Once, at our home for dinner, Mike was asked by a person not as familiar with the profiles of the well placed and powerful what he did for a living. “I work at the White House,” he said quietly. There is a way to say this, hoping the questioner will ask for more details so that the person being asked can appear self-effacing, even while he revels in the prestige of the job. That was not the case with Mike. As the questioner probed for more information, which Mike was reluctant to offer, I jumped in and said, “He’s the president’s chief speechwriter.” Mike appeared to blush. He preferred to talk about the president, not himself.

When he worked for then-Senator Dan Coats, Indiana Republican, he occasionally helped me with research for speeches and wrote some. He declined payment and recognition for them, but after leaving Coats’ office, I insisted on paying him and I recommended him to others. Though he is married and the father of two, to this day I cannot get him to call me by my first name. These are not attributes of a man full of himself whose chief aim is self-promotion.

On my first visit to his White House office, I expected to see pictures of him with President Bush, testifying to his access and status. There were none. Instead, he had a cluttered desk in an ordinary-looking office with bare walls. I heard he later got an “upgrade” and maybe there were pictures in that office, but Mike never seemed to me to be the puffed-up type.

He quietly campaigned for programs to fight AIDS and poverty, issues not often associated with a Republican administration and unlikely to gain many votes for a party that focuses mostly on abortion, opposition to same-sex marriage and tax cuts.

He frequently traveled to Africa to see firsthand the effects of government programs on victims of AIDS and reported his findings without fanfare to the president.

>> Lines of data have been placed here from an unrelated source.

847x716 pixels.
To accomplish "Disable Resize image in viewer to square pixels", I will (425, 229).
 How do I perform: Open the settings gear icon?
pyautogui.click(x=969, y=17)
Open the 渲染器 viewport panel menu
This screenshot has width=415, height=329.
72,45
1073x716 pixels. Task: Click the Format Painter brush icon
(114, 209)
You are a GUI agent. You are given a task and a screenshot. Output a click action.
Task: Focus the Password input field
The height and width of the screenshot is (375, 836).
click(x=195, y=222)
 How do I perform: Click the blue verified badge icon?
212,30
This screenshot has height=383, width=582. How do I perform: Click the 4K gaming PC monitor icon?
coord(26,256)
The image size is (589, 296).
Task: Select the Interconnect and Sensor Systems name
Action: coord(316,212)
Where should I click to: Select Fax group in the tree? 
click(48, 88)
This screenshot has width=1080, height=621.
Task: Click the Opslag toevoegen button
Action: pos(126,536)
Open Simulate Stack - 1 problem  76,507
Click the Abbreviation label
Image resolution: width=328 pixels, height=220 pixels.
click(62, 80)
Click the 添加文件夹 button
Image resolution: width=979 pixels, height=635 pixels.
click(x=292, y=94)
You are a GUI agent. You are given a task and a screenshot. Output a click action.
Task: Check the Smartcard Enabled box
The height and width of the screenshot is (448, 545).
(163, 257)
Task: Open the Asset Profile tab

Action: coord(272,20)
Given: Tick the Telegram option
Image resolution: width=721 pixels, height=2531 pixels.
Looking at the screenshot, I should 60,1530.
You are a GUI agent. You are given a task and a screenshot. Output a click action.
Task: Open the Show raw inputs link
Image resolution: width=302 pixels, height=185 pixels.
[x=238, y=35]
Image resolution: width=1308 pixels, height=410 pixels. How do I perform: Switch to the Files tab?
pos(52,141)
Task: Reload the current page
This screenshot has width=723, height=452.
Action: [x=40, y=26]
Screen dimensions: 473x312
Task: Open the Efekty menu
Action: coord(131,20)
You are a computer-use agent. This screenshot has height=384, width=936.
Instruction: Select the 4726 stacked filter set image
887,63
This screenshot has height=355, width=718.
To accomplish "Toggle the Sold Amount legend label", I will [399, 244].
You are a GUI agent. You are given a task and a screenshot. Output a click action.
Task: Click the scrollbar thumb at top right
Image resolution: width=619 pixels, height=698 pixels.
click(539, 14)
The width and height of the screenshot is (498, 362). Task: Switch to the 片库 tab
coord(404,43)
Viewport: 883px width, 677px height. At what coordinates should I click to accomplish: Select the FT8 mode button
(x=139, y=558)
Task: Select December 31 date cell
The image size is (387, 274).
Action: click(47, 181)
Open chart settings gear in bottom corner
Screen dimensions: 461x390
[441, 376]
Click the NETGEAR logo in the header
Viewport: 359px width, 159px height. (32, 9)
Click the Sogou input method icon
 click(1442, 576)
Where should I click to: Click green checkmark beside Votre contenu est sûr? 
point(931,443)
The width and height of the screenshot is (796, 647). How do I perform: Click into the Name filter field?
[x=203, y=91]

All presidential speeches are collaborative efforts. No one person can meet the needs of a president, who must often speak several times a day to different audiences.

Most major speeches, such as the State of the Union Address and those about policy initiatives and decisions, must travel through the cabinet agencies as well as numerous advisers. In Gerson’s case, the issue isn’t whether the president’s speeches were fashioned by a team, but whether Gerson took the work of others, made them his own and took the credit to boost his profile. He has sufficient knowledge and talent not to plagiarize others.

I have had people plagiarize my work. Rather than saying nothing, or waiting to write a book like Matthew Scully, I immediately contacted the individuals and demanded that they publicly repent. Gerson tells me that Scully never spoke to him about any of the things he writes in the Atlantic article.

The man Scully has profiled is not the Mike Gerson I know. Over two decades, one would expect to see signs of an overactive ego and the sin of pride if they exist. I never did. At the 2000 Republican Convention in Philadelphia, I saw Mike at a reception. Knowing he had written Gov. George W. Bush’s acceptance speech, I asked him if he would be in the hall for its delivery. He said he would not, preferring to walk alone outside. He might have embraced the glory. Instead, he deflected it to the nominee.

That was one of many examples I have witnessed of his humility and character. I don’t know what motivated Scully to write what he did. It can only help him among the Bush-haters. It can’t hurt Mike Gerson, who is a man of integrity and one whose faith, intellectual curiosity and example I admire.